The Impact of Revolutions on the Cold War
Revolution was an important theme throughout the Cold War. Revolutions begat, molded and then finally brought an end to the Cold War. In 1917, the Bolshevik Revolution forced Vladimir Lenin, the new communist leader, to withdraw from World War I on the side of the Western Allies and to sign a separate peace agreement with Germany. The suspicions that this aroused among the Allies were the seeds of the Cold War. In 1949, the New Democratic Revolution of China ended the Kuomintang (KMT) rule and established a communist government, thus guaranteeing the existence of the Cold War. Throughout its existence, the Cold War appeared to be something that was constantly present and unchanging. However, revolutions in Europe and Asia after 1953 continued to shape the Cold War until revolution inevitably destroyed in 1989.

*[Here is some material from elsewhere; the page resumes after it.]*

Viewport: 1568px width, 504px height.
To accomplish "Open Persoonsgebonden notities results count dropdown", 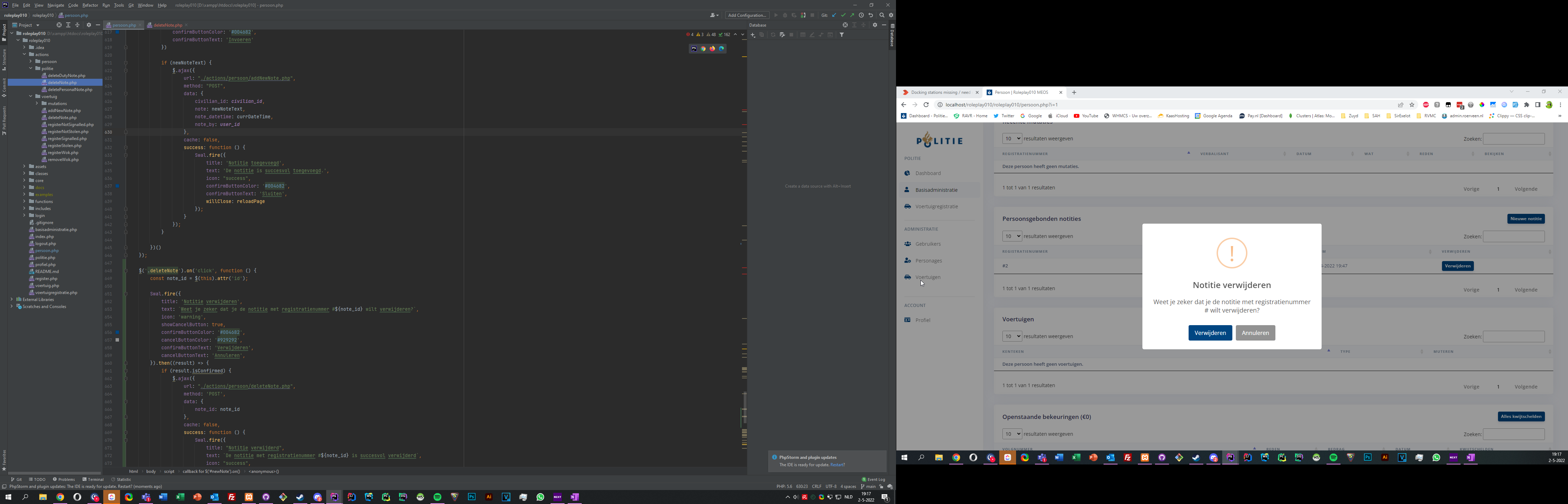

In 1954, after failing to contain communism in Korea, America involved itself in the Vietnam Conflict. At this time, France had just lost control of its colonial holdings in Vietnam. After the French were defeated by a communist contingent lead by Vo Nguyen Giap at Dien Bien Phu, the French decided that they could no longer retain their Indochinese colonies. In the summer of 1954, France and Vietnam signed the Geneva Peace Accords. It was agreed that Vietnam would be temporarily divided along the 17th parallel such that the north would be communist and the south would not be. As a result of this, the United States decided to intervene in the South Vietnamese affairs in an attempt to contain communism as they had in Korea. It was at this time that the American National Security Council (NSC) published its 68th paper (NSC-68) in which they introduced the policy of rollback. NSC-68 guaranteed the liberation of nations under communist dictatorship for the purpose of gradually eliminating communism until it was no longer a national issue to be concerned over. They feared that if Vietnam fell to communism, then a.